_QUOTED PASSAGE_

— Begin —

# What hunting organization ?



## #1DEER 1-I (Sep 10, 2007)

I've thought about becoming a member or donating to one of the sportsmen groups out there . I just am unsure which is an actually good one to belong to that benefits our wildlife here in the state. It doesn't even have to be big game . What ones do you belong to?


----------



## Mr Muleskinner (Feb 14, 2012)

Without opening a can of worms here............personally if you want to make a direct impact you can really just contact the DWR or hit up their website. There are a ton of projects that they have and you know exactly where your effort is going. Always a ton in the way of habitat restoration.


----------



## DarKHorN (Mar 4, 2012)

You should probably do your own homework and pick which one fits ol 1 eye the best.


----------



## #1DEER 1-I (Sep 10, 2007)

DarKHorN said:


> You should probably do your own homework and pick which one fits ol 1 eye the best.


I'm asking from everyone's experience and opinions , not smart ass comments.


----------



## DarKHorN (Mar 4, 2012)

Exactly you need to have your own opinions about each club. You can't go off of everyone else's opinions and lies. Do some homework and figure which is best for YOU.


----------



## martymcfly73 (Sep 17, 2007)

I would pick hawks and Eagles forever. They do habitat projects that benefit hawks and eagles. They also have an optional hawk and or eagle habitat stamp you can buy that helps the DWR plant hawks in the WMA's to help control upland game numbers. I know the president of the Sevier Chapter I can give you his number.


----------



## COWAN (Oct 7, 2012)

In my neck of the woods the NWTF has by far done the most and best work and has been very sucessful. The Utah Chukar Foundation would probably be a distant second. The other organizations have a once in a while apperance but they seem to just have a cookie cutter banquet filled with hot air and empty promices then take the money and run. Yuck... no thanks.


----------



## klbzdad (Apr 3, 2012)

United Wildlife Cooperative. Because the work UWC does and the politics it is involved in doesn't require bragging or validating by press release. The leadership is honest, hardworking, and truly espouse the principles and tenants of the NAMWC.

I'm a cardholder of RMEF, SCI, DSC, DU (even though I don't hunt ducks...they have cool prizes and I've seen their handy work first hand), and even MDF now. This next year, I'm going to add some of the bowhunting orgs to that list.


----------



## royta (Sep 26, 2007)

martymcfly73 said:


> I would pick hawks and Eagles forever. They do habitat projects that benefit hawks and eagles. They also have an optional hawk and or eagle habitat stamp you can buy that helps the DWR plant hawks in the WMA's to help control upland game numbers. I know the president of the Sevier Chapter I can give you his number.

— End —

_YOUR INSTRUCTIONS_
Answer these questions from the forum thread on hunting organizations.
(a) Whom does Mr Muleskinner suggest contacting for a direct impact?
(b) According to COWAN, which organization has done the most and best work locally?
(c) Which organization does klbzdad name first?

_EXCERPTED RECORDS_
— Begin —

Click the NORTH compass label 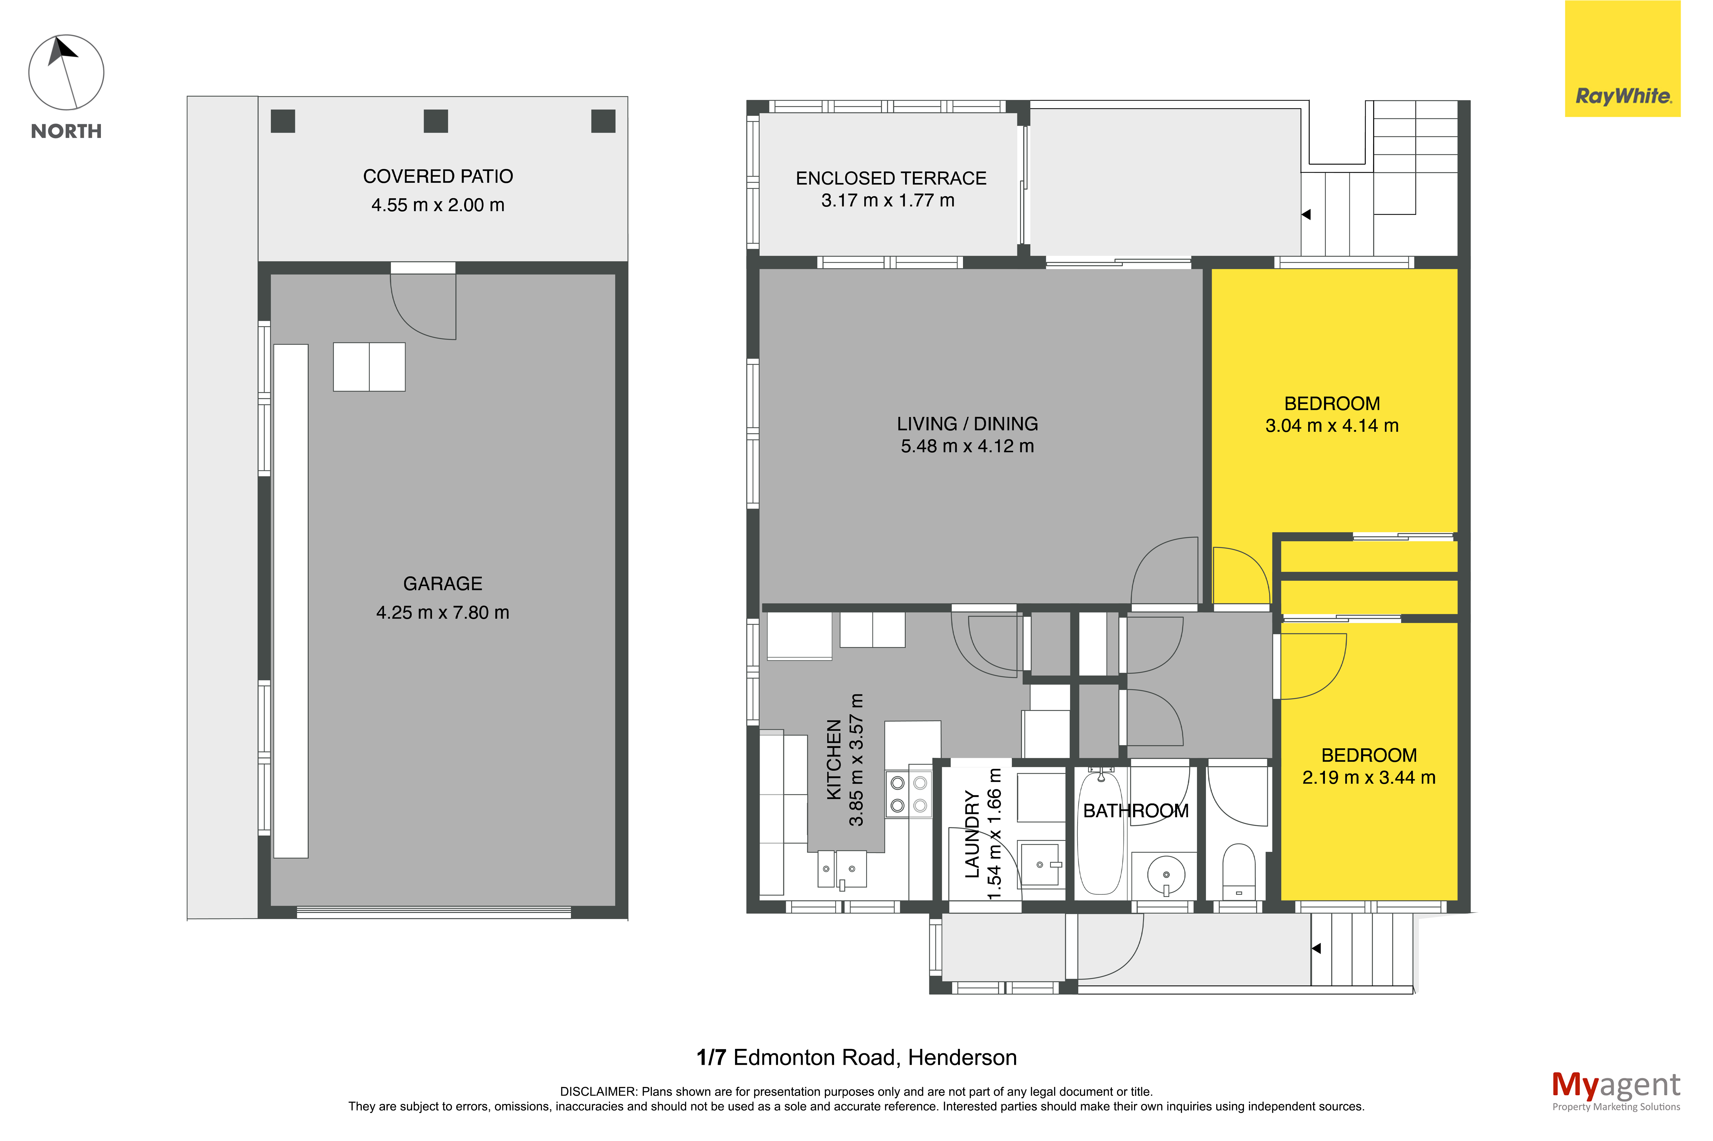tap(66, 131)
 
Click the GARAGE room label tap(443, 584)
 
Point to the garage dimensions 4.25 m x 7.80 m tap(443, 613)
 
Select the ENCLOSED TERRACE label tap(891, 178)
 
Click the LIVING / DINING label tap(967, 424)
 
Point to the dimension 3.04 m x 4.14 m tap(1331, 426)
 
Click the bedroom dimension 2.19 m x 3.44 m tap(1369, 777)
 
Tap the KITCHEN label tap(834, 760)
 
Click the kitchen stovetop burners tap(909, 794)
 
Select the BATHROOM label tap(1136, 811)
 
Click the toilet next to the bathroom tap(1238, 871)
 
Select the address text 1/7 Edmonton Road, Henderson tap(856, 1057)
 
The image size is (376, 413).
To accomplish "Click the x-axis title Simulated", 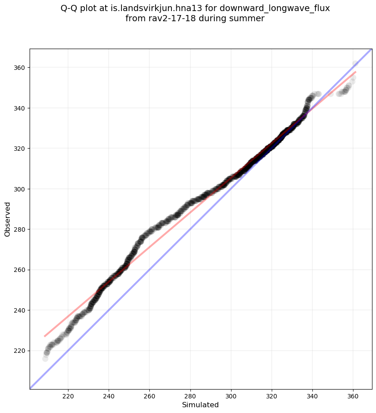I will (x=201, y=405).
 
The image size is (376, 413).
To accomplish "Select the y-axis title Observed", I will (x=8, y=219).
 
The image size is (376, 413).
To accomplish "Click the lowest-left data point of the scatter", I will (x=45, y=359).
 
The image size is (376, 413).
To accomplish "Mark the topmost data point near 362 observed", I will (x=355, y=64).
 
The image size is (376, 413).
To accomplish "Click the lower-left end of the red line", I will (x=45, y=337).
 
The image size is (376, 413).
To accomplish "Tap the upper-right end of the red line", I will (x=356, y=72).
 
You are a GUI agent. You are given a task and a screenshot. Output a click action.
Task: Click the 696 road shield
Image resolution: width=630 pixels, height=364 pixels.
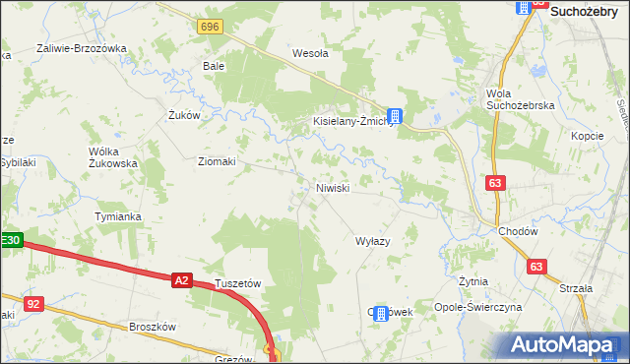pos(208,27)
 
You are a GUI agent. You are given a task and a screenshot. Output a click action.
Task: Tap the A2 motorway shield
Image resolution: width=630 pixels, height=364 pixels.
pos(180,280)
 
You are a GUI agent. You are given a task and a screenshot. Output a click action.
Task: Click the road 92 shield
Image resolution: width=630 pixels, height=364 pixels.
pos(33,304)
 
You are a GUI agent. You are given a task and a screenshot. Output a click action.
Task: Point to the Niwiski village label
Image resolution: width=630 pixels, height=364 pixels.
pos(333,188)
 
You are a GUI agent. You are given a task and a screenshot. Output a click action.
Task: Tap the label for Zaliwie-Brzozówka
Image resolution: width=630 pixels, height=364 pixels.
pos(83,48)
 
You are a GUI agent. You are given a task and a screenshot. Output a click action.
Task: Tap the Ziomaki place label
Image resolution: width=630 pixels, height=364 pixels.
pos(217,162)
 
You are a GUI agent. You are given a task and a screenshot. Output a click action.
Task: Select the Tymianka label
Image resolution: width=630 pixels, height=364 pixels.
pos(118,216)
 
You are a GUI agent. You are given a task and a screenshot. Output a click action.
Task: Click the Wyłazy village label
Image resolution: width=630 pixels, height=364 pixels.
pos(373,241)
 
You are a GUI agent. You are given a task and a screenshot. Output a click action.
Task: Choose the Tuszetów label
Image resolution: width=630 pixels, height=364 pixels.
pos(237,283)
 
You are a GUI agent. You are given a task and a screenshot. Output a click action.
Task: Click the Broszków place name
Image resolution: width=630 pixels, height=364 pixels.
pos(152,328)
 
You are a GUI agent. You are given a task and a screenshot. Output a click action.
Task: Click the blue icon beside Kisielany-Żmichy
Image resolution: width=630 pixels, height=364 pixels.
pos(394,115)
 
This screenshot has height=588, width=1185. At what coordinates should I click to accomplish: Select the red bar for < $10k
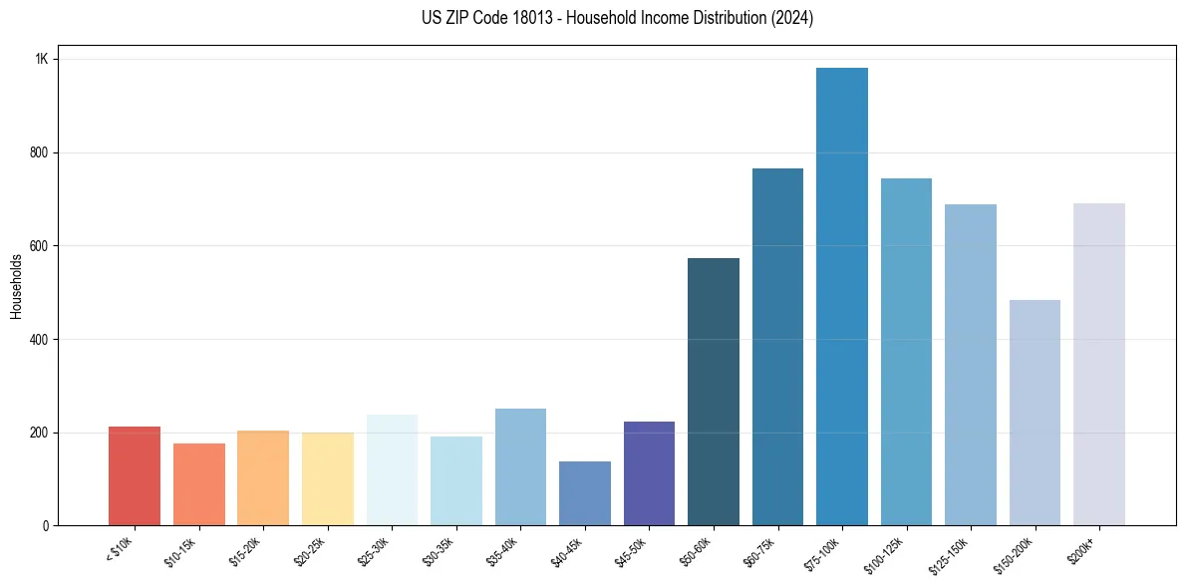[x=135, y=475]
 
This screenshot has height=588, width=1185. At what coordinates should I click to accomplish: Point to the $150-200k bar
[x=1035, y=413]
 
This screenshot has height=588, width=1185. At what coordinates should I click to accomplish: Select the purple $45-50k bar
[x=649, y=473]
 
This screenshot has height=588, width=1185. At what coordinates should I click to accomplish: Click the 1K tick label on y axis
[x=41, y=60]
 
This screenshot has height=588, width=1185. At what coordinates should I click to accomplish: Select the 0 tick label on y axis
[x=45, y=526]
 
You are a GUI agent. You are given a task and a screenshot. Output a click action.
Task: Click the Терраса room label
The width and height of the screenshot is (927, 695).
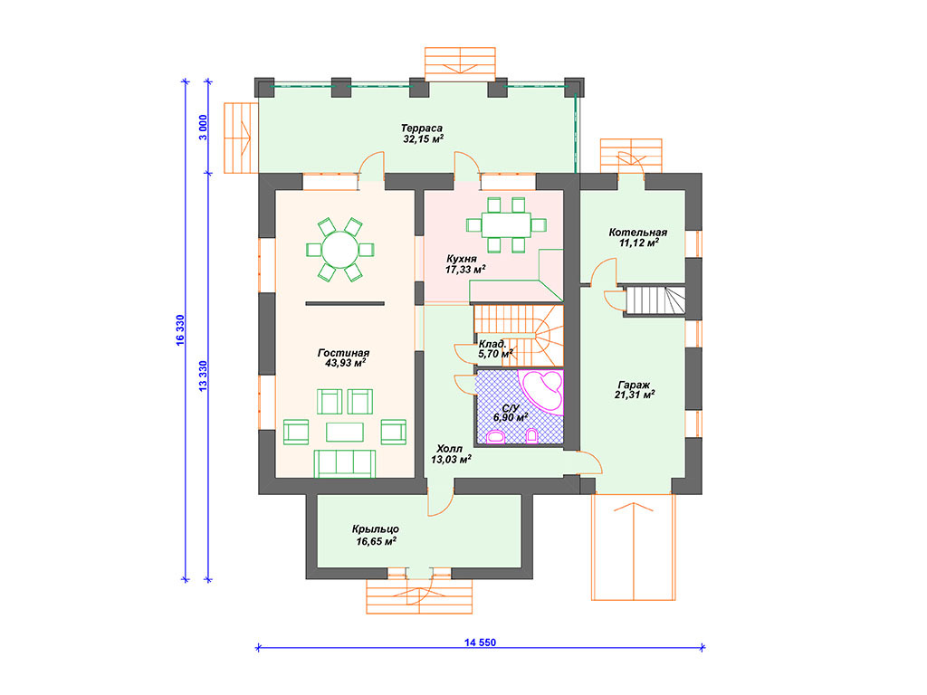coord(422,129)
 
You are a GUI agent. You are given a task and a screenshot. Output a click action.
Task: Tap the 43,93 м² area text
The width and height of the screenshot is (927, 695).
coord(345,363)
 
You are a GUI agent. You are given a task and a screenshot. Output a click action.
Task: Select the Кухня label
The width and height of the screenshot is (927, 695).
coord(461,259)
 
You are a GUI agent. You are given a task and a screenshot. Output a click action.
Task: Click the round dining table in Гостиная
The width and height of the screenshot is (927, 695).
coord(340,250)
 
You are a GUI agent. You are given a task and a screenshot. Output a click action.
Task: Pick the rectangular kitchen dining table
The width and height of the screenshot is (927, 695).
coord(505,224)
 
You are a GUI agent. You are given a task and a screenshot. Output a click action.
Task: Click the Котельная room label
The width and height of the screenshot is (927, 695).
coord(638,233)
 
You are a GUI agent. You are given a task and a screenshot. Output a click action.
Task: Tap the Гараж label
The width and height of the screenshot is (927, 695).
coord(634,385)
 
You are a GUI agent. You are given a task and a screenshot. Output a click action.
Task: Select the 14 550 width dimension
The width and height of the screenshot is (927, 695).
coord(480,643)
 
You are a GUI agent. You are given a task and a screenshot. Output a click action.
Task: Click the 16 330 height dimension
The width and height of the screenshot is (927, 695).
coord(180,329)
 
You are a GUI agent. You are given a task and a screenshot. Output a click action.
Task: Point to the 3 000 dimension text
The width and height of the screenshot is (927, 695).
coord(203,127)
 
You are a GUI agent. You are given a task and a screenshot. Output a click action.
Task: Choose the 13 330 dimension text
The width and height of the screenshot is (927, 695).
coord(203,376)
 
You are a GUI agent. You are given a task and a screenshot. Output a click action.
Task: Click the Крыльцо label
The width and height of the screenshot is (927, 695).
coord(376,528)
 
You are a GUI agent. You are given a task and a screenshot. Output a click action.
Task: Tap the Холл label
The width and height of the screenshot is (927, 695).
coord(449,449)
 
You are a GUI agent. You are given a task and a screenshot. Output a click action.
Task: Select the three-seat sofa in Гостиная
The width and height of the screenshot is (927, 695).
coord(345,463)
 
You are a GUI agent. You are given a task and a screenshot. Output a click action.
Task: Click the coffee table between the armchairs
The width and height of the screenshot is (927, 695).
coord(345,432)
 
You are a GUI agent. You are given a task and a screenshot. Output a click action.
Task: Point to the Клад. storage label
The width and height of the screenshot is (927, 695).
coord(492,344)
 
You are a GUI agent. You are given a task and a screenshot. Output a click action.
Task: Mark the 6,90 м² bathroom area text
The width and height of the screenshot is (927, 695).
coord(511,418)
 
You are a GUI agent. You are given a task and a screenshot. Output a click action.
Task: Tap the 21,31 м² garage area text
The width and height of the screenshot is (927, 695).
coord(635,395)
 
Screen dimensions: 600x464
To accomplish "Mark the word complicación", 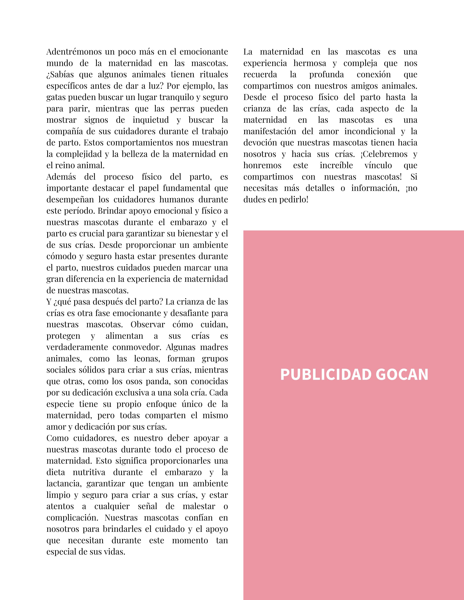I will click(x=72, y=518).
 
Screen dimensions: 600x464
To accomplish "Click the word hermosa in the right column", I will click(x=310, y=63).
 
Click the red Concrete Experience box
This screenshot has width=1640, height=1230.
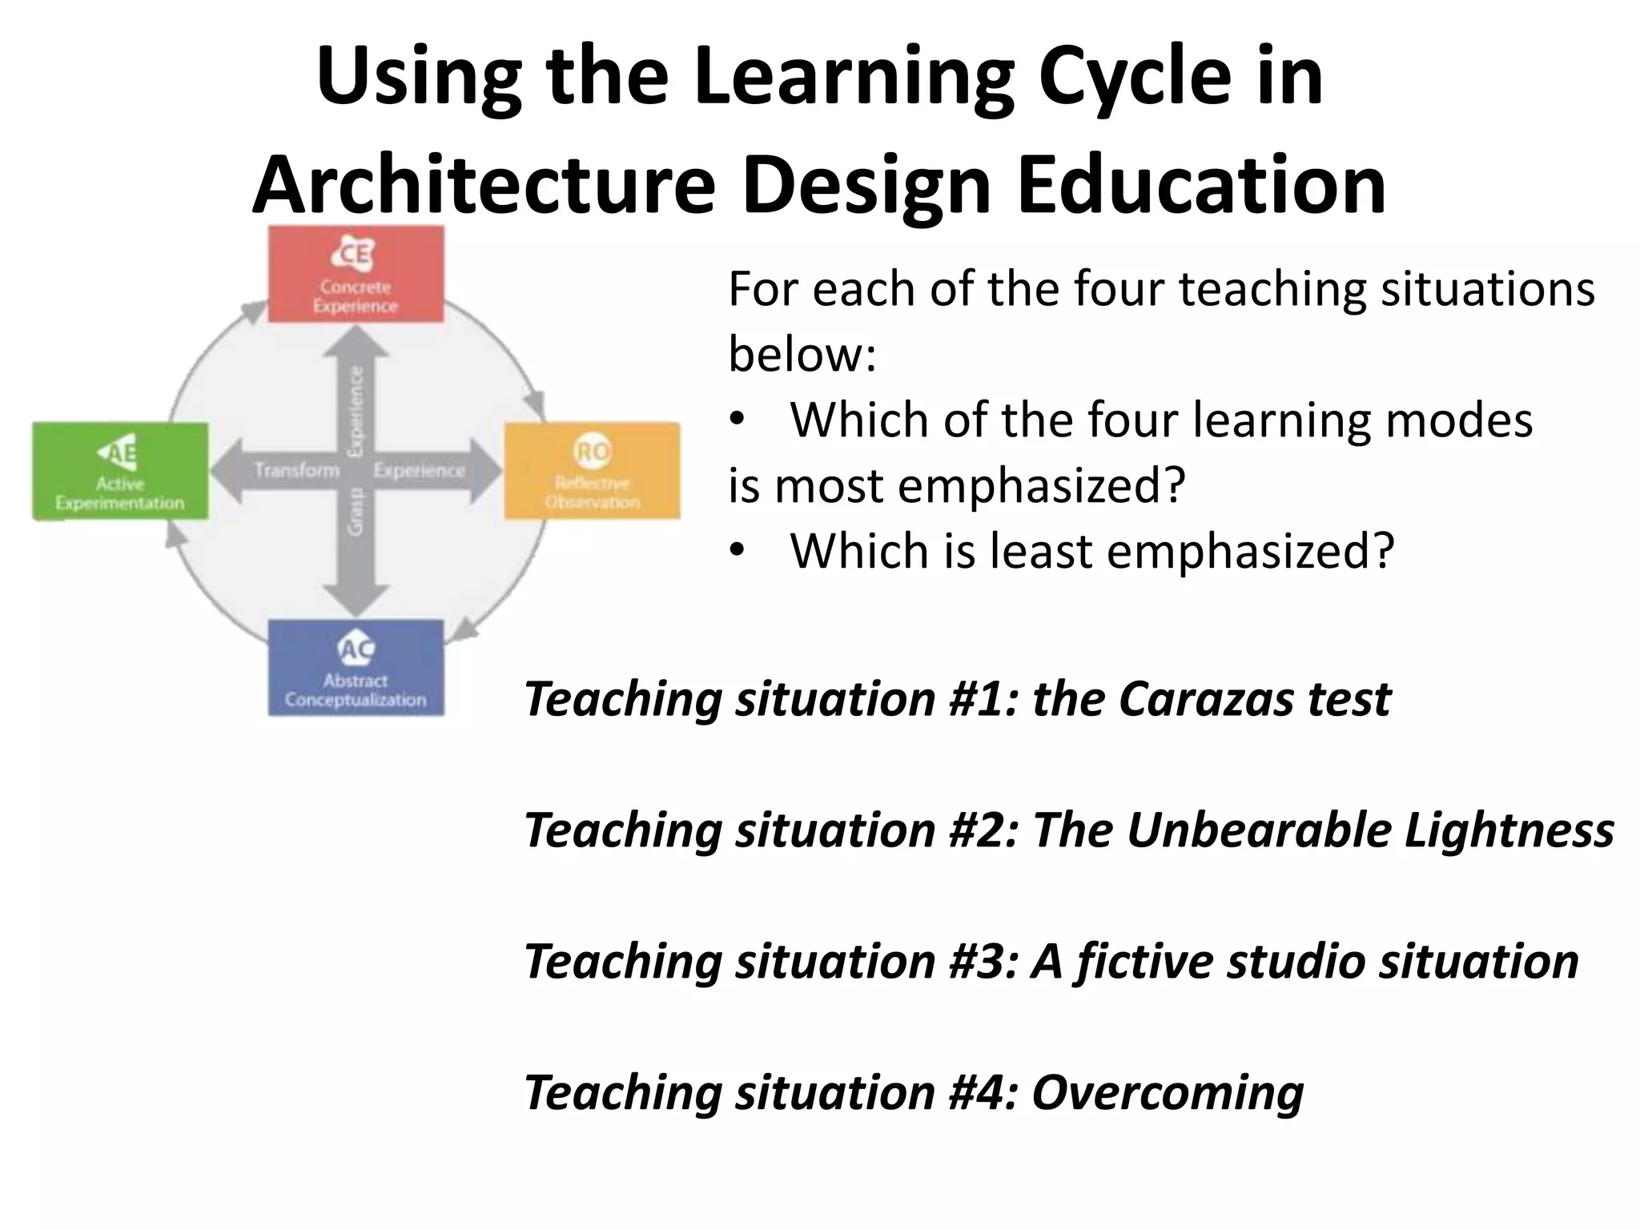(356, 275)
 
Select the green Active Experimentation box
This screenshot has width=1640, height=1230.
(120, 472)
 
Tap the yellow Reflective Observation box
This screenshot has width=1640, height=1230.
(592, 472)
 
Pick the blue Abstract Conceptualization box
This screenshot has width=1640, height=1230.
(356, 668)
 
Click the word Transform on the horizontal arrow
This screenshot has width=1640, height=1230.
(297, 470)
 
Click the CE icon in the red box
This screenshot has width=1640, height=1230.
(353, 254)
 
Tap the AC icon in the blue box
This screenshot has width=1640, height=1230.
(356, 649)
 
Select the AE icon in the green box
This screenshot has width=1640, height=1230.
(119, 452)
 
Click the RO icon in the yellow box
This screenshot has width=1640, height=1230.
(592, 452)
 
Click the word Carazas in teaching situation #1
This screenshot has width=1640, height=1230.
(1206, 699)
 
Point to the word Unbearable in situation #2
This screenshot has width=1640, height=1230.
(1259, 830)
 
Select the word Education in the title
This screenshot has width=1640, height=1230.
(1201, 185)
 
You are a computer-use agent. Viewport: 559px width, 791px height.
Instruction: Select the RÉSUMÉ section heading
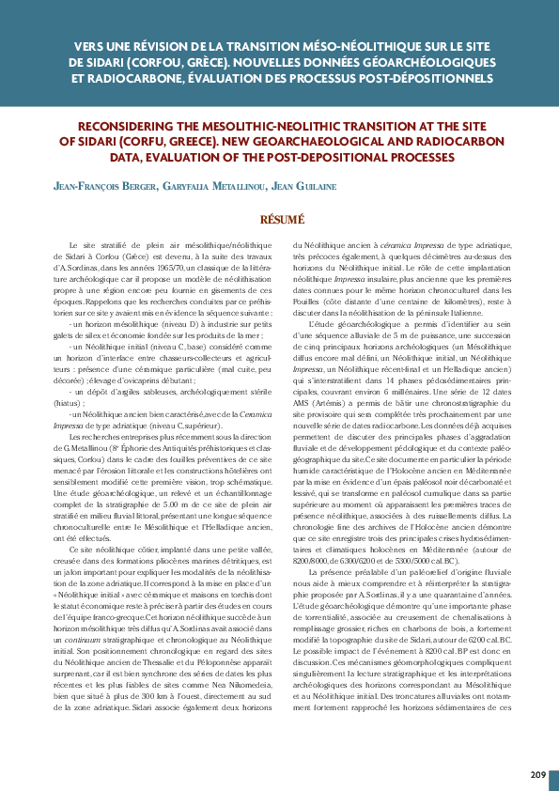click(x=279, y=220)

— End —

_SOLUTION TO THE PROBLEM_
(a) The DWR, or its website.
(b) The NWTF.
(c) United Wildlife Cooperative.